## Okuma parçası:
—————

Uzlaştırma kurumu 5237 ve 5271 sayılı Kanunlar ile yürürlüğe girmiş, akabinde de kapsamı genişletilerek uygulanmaya devam edilmiştir. Süreç içerisinde uzlaştırma kurumu, alternatif uyuşmazlık çözüm yolları arasında önemli bir yere sahip hale gelmiştir. Uzlaştırmanın hangi suçlar yönünden uygulanacağı CMK’nın 253. maddesinde ayrıntılı olarak düzenlenmiştir. Soruşturması ve kovuşturması şikâyete bağlı tüm suçlar uzlaştırma kapsamında yer almaktadır (CMK. m. 253/1.a). Şikayete tabi suçlar dışında ise, kanunda katalog olarak sayılan suçlar uzlaştırma kapsamındadır. (CMK. m. 253/1.b).

6222 sayılı Sporda Şiddet ve Düzensizliğin Önlenmesine Dair Kanun (6222 sayılı Kanun) ise, spor alanlarında düzensizlik, şiddet ve kargaşayı önlemek amacıyla 2011 yılında yürürlüğe girmiştir. Spor faaliyetlerinin kendisine özgü özellikleri gözetilerek, 6222 sayılı Kanun’da özel düzenlemelere yer verilmiştir.

Makalenin konusu olan “Spor alanlarında taşkınlık yapılması ve tesislere zarar verilmesi” başlıklı 6222 sayılı Kanun’un 17. maddesinin 1. fıkrası “Spor alanlarında kasten yaralama suçunun veya mala zarar verme suçunun işlenmesi halinde şikayet şartı aranmaksızın 26/9/2004 tarihli ve 5237 sayılı Türk Ceza Kanununun ilgili maddelerine göre verilecek ceza yarı oranında artırılır...” şeklindedir. Bu çalışmada spor alanlarında gerçekleşen ve TCK’nın 86/1, 86/2 ile 88. maddesi kapsamında kalan kasten yaralama eylemlerinde uzlaştırma usullerinin uygulanıp uygulanamayacağı tartışılacaktır.

—————

Veri kümesinden alıntı:
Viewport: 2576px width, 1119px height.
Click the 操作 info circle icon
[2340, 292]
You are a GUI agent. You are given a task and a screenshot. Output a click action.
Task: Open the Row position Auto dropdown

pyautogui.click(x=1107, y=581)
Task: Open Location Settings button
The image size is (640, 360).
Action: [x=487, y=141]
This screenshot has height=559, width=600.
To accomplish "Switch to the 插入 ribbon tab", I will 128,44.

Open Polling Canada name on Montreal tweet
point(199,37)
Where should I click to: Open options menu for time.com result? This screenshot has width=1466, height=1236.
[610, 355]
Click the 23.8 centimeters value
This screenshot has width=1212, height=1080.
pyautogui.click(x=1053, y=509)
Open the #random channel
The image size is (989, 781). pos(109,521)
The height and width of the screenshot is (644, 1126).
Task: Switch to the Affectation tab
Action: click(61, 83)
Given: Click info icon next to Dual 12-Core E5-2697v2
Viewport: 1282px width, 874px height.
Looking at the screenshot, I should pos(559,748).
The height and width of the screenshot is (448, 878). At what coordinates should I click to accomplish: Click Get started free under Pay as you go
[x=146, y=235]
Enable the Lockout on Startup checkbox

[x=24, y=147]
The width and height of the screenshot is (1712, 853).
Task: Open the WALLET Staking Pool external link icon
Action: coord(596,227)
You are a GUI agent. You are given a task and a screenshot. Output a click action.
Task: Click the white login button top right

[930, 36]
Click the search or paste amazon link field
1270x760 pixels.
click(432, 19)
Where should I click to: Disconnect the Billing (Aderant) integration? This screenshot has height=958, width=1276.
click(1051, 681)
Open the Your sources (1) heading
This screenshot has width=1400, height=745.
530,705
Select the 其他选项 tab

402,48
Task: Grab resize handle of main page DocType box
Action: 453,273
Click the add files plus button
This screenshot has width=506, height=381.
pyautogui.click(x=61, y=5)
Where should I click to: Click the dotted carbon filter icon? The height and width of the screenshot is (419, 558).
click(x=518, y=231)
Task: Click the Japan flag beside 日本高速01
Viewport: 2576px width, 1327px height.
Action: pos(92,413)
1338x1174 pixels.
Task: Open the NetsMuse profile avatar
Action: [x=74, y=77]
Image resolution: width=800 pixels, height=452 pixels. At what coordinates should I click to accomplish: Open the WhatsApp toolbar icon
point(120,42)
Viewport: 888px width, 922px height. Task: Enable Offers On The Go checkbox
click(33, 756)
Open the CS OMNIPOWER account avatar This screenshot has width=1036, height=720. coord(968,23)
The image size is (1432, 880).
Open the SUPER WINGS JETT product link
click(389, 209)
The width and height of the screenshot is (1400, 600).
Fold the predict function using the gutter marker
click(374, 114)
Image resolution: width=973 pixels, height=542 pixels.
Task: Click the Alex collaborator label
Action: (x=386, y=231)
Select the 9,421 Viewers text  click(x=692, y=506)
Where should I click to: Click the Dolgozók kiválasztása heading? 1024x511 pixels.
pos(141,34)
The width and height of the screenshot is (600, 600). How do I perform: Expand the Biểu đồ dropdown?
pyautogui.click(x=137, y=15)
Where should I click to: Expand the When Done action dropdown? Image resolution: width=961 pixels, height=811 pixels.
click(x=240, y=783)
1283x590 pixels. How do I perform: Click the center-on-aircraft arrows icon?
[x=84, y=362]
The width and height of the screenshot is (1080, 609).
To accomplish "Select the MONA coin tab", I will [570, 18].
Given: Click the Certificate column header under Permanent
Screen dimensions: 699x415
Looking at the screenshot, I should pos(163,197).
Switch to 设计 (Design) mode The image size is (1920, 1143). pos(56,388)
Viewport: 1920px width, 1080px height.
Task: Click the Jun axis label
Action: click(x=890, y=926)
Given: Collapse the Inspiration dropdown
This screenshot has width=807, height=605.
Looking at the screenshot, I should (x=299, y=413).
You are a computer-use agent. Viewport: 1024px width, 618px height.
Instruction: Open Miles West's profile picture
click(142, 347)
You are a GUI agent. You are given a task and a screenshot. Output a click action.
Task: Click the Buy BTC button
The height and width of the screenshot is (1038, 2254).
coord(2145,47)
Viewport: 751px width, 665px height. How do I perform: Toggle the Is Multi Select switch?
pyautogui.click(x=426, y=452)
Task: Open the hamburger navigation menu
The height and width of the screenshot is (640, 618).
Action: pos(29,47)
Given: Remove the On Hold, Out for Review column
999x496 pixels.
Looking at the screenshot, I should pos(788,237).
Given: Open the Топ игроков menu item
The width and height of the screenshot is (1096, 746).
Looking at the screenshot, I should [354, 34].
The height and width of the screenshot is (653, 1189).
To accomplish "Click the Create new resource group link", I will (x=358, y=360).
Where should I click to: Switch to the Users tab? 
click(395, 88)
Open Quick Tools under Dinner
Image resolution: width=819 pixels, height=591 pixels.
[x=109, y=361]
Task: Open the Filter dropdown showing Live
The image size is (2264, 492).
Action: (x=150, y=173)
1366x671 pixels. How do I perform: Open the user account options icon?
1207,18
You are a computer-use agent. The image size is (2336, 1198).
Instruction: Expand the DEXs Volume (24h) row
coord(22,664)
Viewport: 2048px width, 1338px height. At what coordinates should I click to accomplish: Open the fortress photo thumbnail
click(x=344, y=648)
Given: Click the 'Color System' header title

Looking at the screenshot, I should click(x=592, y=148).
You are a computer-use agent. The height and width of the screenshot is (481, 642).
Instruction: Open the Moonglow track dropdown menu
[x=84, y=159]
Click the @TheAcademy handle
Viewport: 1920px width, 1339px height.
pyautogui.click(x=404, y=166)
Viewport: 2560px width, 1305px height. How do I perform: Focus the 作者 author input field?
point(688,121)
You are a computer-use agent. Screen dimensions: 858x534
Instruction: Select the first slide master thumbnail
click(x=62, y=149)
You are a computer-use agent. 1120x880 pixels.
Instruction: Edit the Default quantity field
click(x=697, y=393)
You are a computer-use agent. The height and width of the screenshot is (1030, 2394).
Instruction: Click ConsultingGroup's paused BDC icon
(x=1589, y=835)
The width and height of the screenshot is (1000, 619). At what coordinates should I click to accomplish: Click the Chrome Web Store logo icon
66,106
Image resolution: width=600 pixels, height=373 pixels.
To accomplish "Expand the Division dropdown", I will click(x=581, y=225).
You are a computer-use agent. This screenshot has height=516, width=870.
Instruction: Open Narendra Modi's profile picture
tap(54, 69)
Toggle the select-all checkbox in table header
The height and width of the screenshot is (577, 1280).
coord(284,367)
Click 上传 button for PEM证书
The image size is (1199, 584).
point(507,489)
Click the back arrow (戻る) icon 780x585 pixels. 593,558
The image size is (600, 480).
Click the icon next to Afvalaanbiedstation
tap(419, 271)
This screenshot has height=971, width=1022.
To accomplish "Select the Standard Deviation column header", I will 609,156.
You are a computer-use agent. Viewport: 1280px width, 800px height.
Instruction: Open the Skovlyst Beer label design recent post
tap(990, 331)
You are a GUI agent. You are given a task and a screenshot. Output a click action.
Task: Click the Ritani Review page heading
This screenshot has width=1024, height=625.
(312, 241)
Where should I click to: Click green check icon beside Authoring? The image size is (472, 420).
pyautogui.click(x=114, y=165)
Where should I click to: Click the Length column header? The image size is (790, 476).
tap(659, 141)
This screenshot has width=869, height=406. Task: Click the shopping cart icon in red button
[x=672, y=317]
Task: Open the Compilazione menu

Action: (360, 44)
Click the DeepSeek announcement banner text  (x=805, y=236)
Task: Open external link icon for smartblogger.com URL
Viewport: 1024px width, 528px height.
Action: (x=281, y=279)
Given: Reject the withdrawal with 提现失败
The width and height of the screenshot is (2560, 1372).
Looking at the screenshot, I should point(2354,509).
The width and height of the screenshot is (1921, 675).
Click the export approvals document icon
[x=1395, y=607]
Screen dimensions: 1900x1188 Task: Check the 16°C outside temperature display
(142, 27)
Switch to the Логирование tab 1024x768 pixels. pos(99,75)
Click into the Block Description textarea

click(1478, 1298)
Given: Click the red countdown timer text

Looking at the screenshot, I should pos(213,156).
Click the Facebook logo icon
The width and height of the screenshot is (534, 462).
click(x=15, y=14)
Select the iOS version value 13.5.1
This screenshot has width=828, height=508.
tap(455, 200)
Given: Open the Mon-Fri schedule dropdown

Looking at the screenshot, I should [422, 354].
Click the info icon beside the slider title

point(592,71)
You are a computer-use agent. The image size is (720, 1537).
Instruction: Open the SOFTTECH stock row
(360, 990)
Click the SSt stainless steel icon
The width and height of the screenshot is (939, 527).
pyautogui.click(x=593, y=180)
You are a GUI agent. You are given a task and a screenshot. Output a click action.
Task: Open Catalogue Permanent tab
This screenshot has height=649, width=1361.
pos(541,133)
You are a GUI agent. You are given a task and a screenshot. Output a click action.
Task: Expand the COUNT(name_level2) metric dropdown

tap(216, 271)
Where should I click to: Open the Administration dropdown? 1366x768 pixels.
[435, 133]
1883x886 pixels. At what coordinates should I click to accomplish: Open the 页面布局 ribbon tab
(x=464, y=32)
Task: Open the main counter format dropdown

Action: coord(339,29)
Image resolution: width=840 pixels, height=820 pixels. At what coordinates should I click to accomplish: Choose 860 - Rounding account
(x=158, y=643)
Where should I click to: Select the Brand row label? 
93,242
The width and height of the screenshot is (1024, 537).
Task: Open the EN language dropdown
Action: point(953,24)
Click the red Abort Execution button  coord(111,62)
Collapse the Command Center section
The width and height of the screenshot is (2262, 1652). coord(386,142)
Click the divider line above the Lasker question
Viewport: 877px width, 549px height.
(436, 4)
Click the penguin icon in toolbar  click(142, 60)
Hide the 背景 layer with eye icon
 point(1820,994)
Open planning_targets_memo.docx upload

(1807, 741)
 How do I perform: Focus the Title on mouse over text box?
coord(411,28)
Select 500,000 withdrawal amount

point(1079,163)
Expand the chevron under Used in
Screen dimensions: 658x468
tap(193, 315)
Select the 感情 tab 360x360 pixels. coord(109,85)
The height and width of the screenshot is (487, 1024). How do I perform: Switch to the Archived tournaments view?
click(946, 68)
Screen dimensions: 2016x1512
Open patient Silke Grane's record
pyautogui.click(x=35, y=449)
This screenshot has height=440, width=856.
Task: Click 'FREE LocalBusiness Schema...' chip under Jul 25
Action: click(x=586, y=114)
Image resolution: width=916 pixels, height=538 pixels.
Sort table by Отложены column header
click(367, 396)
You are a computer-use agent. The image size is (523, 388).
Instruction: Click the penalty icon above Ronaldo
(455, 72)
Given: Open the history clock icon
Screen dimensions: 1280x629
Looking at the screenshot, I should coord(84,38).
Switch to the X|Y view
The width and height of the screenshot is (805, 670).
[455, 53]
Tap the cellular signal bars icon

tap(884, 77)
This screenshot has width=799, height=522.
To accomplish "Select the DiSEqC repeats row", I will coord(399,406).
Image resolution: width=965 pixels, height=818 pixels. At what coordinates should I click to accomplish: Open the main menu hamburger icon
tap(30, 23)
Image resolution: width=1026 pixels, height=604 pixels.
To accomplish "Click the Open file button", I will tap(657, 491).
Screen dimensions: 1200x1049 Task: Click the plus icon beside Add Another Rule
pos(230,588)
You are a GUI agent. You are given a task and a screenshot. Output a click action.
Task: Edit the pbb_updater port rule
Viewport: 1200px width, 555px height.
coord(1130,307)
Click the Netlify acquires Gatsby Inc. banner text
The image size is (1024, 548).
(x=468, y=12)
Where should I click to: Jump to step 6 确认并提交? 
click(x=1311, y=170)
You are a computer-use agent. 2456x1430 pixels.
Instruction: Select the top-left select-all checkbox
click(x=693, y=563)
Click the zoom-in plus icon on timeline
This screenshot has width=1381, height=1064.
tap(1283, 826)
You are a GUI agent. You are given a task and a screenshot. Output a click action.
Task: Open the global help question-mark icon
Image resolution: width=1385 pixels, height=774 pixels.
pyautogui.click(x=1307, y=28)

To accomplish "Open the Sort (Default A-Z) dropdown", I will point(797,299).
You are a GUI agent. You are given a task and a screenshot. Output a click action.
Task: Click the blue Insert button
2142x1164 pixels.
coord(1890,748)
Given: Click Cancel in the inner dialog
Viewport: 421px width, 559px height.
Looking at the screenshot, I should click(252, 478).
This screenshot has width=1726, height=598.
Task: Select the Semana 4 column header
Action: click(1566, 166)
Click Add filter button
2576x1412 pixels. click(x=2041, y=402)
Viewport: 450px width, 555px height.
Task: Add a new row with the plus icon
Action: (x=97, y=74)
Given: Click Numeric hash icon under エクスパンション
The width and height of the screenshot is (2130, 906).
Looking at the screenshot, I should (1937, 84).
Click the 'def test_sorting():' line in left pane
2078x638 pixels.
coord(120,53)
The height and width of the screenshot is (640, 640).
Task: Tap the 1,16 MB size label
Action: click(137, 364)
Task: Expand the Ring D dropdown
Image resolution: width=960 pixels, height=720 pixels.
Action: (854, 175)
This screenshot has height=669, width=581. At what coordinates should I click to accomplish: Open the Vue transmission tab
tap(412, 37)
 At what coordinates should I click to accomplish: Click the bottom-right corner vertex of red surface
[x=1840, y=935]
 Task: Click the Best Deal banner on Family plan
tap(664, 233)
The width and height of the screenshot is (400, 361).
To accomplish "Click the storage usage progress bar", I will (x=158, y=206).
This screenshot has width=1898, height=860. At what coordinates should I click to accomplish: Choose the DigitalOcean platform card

—————

## Yazılı talep 1:
Okuma parçasına göre 6222 sayılı Kanun hangi yılda yürürlüğe girmiştir?
## Yazılı talep 2:
Okuma parçasında numarasıyla anılan bütün kanunları sayıları ile sıralayın.
## Yazılı talep 3:
Okuma parçasını son cümlesinden sonra aynı konuyla devam ettirin.

## Doğru cevap 1:
2011 yılında.

## Doğru cevap 2:
- 5237 sayılı Kanun (Türk Ceza Kanunu)
- 5271 sayılı Kanun
- 6222 sayılı Kanun (Sporda Şiddet ve Düzensizliğin Önlenmesine Dair Kanun)

## Doğru cevap 3:
Soruşturulması ve kovuşturulması şikâyete bağlı olan suçlar, hangi kanunda düzenlendiğine bakılmaksızın uzlaştırma kapsamında yer almaktadır. Bununla birlikte soruşturulması ve kovuşturulması şikâyete bağlı olan suçlar hariç,  diğer kanunlarda yer alan suçlarla ilgili uzlaştırma yoluna gidilebilmesi için, ilgili kanunda açık hüküm bulunması gerekmektedir (CMK. m. 253/2).

6222 sayılı Kanun’da uzlaştırma hükümlerinin uygulanabileceğine yönelik özel bir hüküm yer almamaktadır. Dolayısıyla 6222 sayılı Kanun’da doğrudan düzenlenen suçlar yönünden uzlaştırma usullerinin uygulanması mümkün değildir.

Spor alanlarında işlenen kasten yaralama suçunun 6222 sayılı Kanun’da düzenlenen bir suç olduğunun kabul edilmesi halinde, hiçbir halde uzlaştırma hükümlerinin uygulanması mümkün değildir. Bu nedenle öncelikle, spor alanlarında kasten yaralama suçunun 6222 sayılı Kanun’da düzenlenen bir suç olup olmadığının açıklığa kavuşturulması gerekmektedir.

Spor alanlarında işlenen kasten yaralama suçuna ilişkin maddede,  TCK düzenlemesinden farklı olarak sadece şikayet aranmaması ve cezanın yarı oranında artırılması düzenlenmiş ve failin “26/9/2004 tarihli ve 5237 sayılı Türk Ceza Kanununun ilgili maddelerine göre” cezalandırılacağı belirtilmiştir. Kanaatimizce anılan madde ceza hükmü içermeyen ve TCK’nın ilgili hükümlerine atıf yapan bir düzenleme niteliğindedir. Şöyle ki, spor alanlarında kasten yaralama suçunun nitelendirilmesi, hangi eyleminin kasten yaralama kabul edileceği, suçun nitelikli halleri, ağırlaştırıcı sebebi gibi hususlar, TCK’nın 86 v.d. maddelerine göre belirlenecektir. Dolayısıyla 6222 sayılı Kanun’un 17. maddesinde yer alan kasten yaralama suçu, ceza hükmü içermeyen ve TCK’nın ilgili hükümlerine atıf yapan bir madde niteliğindedir.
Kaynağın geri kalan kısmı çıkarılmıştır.